Charles Drazin, The Man Who Outshone the Sun King, Da Capo Press

When I was small I remember seeing a picture of a grand house set behind what looked like a moat. The stone was golden in the dusk light. Its grace and beauty captured me and I wondered 'Who lived there? Who created such a place?'. Thus began my long love affair with France.

The name of the place was Vaux-le-Vicomte, and the man who built it and guided such as Andre le Notre was Nicholas Fouquet, superintendent of finance under the Sun King, Louis XIV ... and this book is his story.

The story starts off with Cardinal Richelieu and Louis XIII. Richelieu was to make the mold for the golden shoes that Mazarin, and later the non-Cardinal Colbert wouldn't fit into. The author's understanding of Richelieu, that of a power-mad scruple-free non-religious Cardinal, doesn't coincide with modern thought on this subject, which holds his religious beliefs to have been quite genuine. Putting them under the heading of Baroque, they were deemed to be extremely positive and not at all like the neo-Jansenism that came to be practised in many places. Anyone who has come across Irish priests will know about Jansenism.

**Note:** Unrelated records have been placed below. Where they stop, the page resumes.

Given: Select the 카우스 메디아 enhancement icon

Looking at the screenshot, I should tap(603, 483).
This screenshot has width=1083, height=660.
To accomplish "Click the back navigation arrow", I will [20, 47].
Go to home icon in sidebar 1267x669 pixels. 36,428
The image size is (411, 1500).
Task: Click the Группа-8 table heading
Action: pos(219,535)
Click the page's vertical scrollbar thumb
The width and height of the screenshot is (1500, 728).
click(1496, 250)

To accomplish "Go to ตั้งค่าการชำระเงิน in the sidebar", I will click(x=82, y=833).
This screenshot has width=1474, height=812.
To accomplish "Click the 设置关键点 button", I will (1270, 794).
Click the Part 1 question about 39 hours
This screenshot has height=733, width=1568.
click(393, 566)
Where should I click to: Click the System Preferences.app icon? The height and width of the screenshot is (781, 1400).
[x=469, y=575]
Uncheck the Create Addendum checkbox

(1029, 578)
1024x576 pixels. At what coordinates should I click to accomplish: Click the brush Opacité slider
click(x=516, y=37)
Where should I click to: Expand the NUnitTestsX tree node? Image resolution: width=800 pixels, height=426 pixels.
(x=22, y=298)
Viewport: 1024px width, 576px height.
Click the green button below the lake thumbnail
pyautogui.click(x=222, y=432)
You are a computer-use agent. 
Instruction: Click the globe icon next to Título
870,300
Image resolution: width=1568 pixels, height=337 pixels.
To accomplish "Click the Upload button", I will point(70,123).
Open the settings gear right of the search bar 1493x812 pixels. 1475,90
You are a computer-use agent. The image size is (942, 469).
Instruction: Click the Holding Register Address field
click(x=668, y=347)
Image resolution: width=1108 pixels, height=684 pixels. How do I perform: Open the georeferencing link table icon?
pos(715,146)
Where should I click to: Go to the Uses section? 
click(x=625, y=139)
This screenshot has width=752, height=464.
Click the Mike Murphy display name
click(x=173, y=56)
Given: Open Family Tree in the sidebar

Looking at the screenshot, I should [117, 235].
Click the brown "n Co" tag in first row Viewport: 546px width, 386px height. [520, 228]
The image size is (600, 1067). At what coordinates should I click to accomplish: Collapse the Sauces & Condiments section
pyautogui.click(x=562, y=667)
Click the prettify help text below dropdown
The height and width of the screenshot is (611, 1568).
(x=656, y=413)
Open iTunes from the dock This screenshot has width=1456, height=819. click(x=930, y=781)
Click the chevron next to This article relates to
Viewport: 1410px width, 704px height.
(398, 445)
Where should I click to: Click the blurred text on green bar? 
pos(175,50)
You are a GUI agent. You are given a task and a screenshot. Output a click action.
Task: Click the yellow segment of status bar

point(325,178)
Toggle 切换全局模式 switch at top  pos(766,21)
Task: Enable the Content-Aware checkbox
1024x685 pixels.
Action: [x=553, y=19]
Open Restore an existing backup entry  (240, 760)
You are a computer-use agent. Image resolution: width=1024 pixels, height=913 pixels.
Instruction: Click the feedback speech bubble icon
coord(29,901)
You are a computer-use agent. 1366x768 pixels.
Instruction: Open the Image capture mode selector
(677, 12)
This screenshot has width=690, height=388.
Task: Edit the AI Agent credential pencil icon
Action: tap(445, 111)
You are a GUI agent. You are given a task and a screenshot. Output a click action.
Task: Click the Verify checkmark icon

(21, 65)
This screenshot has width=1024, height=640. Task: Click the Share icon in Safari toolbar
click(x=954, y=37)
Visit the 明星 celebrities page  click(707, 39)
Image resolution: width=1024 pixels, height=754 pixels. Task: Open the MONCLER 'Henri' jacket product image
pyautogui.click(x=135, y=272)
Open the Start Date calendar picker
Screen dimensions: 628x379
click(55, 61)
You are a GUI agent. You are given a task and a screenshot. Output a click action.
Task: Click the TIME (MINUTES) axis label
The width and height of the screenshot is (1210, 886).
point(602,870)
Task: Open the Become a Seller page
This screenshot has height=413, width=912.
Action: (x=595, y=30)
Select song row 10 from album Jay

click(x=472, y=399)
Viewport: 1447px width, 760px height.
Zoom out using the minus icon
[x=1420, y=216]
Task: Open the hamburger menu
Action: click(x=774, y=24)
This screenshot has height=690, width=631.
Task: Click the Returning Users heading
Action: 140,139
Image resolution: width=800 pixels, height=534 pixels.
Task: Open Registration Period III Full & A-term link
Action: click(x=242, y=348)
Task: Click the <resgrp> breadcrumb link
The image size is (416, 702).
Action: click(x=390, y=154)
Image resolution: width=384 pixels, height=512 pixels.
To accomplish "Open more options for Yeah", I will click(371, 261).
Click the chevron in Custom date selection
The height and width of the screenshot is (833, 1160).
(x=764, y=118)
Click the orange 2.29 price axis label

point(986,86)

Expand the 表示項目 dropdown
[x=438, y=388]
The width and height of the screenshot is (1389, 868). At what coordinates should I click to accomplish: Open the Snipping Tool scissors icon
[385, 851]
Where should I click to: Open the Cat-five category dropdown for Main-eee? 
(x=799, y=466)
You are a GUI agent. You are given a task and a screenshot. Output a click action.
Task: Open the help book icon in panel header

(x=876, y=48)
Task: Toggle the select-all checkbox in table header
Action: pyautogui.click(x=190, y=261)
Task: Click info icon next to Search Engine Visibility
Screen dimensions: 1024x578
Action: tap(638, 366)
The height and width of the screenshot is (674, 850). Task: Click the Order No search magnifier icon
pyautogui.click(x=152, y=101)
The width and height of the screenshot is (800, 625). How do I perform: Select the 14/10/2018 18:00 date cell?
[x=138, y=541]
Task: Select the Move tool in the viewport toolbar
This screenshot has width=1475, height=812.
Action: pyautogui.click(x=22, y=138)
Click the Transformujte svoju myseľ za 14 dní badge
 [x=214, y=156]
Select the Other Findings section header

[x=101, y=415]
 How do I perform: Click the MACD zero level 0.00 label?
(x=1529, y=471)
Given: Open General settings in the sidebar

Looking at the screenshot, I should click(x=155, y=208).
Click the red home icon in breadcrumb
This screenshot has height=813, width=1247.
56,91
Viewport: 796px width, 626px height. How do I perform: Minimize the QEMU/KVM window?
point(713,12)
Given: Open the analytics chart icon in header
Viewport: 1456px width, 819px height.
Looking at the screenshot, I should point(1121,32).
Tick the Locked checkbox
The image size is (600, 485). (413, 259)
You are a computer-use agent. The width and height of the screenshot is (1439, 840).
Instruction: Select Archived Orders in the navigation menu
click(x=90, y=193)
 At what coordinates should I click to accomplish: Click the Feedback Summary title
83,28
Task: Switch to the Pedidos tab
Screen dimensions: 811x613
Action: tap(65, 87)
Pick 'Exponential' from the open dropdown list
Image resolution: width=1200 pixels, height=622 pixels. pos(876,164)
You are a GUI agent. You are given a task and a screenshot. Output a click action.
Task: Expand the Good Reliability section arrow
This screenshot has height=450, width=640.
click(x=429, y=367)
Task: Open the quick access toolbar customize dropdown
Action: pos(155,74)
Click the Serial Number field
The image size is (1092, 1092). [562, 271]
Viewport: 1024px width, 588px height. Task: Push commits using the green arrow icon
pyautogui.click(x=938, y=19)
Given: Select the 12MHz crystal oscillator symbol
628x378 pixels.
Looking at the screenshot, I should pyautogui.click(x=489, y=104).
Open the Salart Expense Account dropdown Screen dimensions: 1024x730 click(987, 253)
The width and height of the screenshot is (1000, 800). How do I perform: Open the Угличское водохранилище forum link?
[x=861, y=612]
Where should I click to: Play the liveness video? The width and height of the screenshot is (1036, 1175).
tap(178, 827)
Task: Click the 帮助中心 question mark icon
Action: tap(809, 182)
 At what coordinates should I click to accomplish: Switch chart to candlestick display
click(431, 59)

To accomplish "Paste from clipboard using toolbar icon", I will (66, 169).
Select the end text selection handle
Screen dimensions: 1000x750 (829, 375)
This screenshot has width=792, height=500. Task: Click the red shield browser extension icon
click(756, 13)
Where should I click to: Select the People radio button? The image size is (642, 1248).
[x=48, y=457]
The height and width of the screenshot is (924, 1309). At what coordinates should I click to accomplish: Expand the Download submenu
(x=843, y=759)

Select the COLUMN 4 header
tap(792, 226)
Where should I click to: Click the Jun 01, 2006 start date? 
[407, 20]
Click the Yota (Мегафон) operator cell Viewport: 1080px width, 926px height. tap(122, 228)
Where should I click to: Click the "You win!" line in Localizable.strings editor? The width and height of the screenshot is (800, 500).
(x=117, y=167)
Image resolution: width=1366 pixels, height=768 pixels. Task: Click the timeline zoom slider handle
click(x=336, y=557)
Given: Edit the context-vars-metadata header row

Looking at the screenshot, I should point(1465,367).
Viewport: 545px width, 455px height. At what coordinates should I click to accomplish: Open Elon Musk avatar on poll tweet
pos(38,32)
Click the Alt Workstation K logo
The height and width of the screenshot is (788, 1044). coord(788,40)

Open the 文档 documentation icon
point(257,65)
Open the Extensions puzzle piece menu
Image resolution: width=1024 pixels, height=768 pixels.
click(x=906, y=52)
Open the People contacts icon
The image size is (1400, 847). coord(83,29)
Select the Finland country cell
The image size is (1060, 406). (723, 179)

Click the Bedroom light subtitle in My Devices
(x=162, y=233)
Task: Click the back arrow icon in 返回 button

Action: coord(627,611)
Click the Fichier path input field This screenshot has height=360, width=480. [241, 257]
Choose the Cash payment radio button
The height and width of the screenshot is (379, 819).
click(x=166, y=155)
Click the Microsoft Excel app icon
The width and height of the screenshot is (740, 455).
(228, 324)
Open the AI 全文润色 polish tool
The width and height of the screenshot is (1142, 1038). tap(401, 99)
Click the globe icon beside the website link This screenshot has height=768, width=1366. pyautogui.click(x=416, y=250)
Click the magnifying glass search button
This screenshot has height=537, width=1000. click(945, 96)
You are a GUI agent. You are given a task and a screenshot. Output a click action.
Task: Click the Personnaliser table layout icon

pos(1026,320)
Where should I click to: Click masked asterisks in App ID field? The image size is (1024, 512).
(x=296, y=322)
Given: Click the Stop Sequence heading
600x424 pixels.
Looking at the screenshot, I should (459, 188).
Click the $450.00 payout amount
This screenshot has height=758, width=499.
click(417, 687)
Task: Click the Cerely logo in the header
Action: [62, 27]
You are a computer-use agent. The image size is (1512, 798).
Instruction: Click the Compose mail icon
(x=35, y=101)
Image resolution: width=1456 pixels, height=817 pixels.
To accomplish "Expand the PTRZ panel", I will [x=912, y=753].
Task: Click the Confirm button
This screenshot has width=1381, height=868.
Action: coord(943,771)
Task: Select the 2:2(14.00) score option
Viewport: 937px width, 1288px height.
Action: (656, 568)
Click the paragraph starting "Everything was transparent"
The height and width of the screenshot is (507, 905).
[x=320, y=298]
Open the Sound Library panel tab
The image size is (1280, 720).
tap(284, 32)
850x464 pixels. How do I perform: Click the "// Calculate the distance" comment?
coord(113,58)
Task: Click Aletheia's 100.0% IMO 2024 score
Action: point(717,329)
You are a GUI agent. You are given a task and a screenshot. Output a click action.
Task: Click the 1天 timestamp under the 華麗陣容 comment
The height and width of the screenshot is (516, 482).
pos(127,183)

The point of this observation is that Mazarin, under whom Fouquet worked primarily, was not a continuation of the same. He was a rather smaller and meaner version. Richelieu, with his subtlety, ruthlessness and plain brain power remained the template - one it seems, that Fouquet aimed at himself.

Fouquet's story starts in a well-connected family and proceeds through the civil service with the speed that money, connections, and his own skills and daring would have suggested. And then he flew too high and the jealous king brought him down.

His undoing was the building of Vaux-le-Vicomte, the finest house in France, and then having an extraordinarily extravagant party to officially open it. This book spends quite some time on the building of the house and the people involved with it. This is against the somewhat claustrophobic background of Louis's incessant wars and Mazarin's paranoid whinings.

What also is apparent is that statements by the duc de Saint Simon in his memoirs about Louis XIV being petulant and nasty certainly are borne out here, even though after the Fronde he could perhaps be forgiven a little jumpiness.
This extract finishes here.